During his time in the men's home, Häusler met the young Adolf Hitler . On May 25, 1913, Hitler and Häusler moved to Munich together. From May 1913 to February 1914 they shared a room there in the house of the Munich master tailor Josef Popp at Schleissheimer Strasse 34 ( Maxvorstadt ). While Hitler pursued an idle lifestyle in Munich as a postcard painter and self-taught, Häusler hired himself out as a casual worker. In February 1914, after moving out of the common quarters in the Popp house, Häusler looked for a room of his own. However, he was still in close contact with Hitler. After the outbreak of World War I , Häusler returned to Austria on August 3, 1914, where he enlisted in the military. He experienced the war as a soldier and later as a platoon leader in Romania and Italy . His marriage in 1918 resulted in a daughter, Marianne, who was born in the same year. In 1919 Häusler left the Austro-Hungarian army .
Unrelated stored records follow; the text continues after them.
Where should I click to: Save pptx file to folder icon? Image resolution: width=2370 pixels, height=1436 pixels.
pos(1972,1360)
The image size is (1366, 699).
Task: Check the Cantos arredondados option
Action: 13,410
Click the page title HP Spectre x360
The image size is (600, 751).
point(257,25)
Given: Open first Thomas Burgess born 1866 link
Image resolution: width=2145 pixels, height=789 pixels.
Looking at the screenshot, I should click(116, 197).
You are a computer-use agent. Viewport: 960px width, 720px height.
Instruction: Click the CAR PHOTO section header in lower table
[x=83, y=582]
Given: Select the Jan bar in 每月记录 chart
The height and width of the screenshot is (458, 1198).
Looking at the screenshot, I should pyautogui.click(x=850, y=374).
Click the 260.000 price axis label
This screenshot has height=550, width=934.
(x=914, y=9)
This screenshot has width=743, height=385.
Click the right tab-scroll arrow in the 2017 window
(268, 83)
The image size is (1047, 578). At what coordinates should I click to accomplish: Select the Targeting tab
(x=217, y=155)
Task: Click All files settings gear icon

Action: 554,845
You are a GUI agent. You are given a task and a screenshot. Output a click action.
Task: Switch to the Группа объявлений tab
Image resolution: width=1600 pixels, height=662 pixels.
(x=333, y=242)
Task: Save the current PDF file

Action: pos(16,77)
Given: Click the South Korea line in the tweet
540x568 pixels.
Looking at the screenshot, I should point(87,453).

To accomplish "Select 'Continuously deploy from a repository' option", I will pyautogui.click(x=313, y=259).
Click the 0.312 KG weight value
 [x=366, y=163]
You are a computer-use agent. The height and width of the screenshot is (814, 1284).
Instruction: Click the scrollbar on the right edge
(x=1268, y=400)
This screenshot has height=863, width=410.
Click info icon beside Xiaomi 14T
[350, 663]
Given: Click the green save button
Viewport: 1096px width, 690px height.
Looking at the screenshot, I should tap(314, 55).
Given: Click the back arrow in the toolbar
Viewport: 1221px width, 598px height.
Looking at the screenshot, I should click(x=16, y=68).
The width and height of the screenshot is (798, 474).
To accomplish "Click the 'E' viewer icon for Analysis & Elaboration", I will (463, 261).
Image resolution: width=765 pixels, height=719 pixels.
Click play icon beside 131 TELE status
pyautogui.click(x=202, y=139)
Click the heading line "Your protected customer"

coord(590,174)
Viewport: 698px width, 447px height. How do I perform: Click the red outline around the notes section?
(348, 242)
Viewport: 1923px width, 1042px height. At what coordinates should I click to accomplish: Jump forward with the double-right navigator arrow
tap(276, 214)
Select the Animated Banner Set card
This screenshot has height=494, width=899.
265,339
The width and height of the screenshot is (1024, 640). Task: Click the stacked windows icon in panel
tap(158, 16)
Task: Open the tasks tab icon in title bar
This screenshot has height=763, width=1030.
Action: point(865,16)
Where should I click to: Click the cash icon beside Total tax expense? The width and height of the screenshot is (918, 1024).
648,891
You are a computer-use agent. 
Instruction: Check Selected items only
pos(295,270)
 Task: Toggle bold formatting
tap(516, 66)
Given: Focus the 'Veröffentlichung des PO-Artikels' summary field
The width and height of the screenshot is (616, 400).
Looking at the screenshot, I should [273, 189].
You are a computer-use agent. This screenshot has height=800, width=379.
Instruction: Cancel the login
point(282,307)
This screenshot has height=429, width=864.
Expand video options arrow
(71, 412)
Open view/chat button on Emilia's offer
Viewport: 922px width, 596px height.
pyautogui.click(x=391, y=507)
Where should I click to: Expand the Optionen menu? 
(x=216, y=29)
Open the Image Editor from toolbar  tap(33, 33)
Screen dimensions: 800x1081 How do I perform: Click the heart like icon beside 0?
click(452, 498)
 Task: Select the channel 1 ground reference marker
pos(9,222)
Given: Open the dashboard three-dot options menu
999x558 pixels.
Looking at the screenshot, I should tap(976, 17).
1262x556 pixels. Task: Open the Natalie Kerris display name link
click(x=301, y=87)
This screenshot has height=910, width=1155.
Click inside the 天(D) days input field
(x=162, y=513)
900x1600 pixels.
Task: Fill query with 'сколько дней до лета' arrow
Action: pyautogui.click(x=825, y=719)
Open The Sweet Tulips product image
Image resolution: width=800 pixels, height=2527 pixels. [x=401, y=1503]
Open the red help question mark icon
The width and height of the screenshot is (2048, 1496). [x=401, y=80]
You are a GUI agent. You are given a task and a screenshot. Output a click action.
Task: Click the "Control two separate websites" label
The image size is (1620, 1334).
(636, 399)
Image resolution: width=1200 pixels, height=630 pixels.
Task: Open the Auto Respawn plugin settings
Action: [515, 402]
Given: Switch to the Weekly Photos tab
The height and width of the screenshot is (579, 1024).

Until 1921 Häusler lived as an independent businessman in Vienna. From 1927 to 1933 he was a bank clerk at Wiener Lomb. and Esk. bank . In 1929 his wife died. From 1933 to 1937 he was managing director of a hotel on the Bischofskoppe in Bohemia and from 1938 wagmeister in a sugar factory. An attempt by Häusler to pay a visit to the newly appointed Chancellor Hitler in 1933 failed because his assurances that he were an old friend of the “Führer” were not believed and he was not allowed to see him. In 1938 Häusler joined the NSDAP . From 1938 to 1945 he worked for the German Labor Front (DAF) in Vienna, where he was responsible for the allocation of apartments. On December 1, 1938 he was given the rank of chief department head. In 1940 he was promoted to chief of the NSDAP in Vienna.

Unlike other witnesses from Hitler's early years, such as the tramp Reinhold Hanisch or the pianist August Kubizek , Häusler never wrote down his memories of the time they shared with Hitler. In addition, although he could be found in telephone books until his death in 1973, he was never interviewed by a historian. However, the Austrian historian Brigitte Hamann was able to locate and question Häusler's daughter in the 1990s. Thanks to the reports of his daughter, at least some of Häusler's experiences with the young Hitler and some of the impressions he gained from him could subsequently be preserved for historical research on the basis of his family stories. The information obtained about Hitler is of limited methodological value because it is not based on an immediate (eye) witness, but on the knowledge of a third party. In addition, there were some letters and postcards in the estate of the Häusler family that Hitler had written to Häusler's sister Ida and his mother from Munich.

literature

  • Brigitte Hamann: Hitler's Vienna. Apprenticeship as a dictator . Piper, Munich 1996, ISBN 3-492-03598-1 , p. 566 ff.

Individual evidence

  1. This is expressly conceded by Hamann. See Hamann: Hitler's Vienna. P. 275.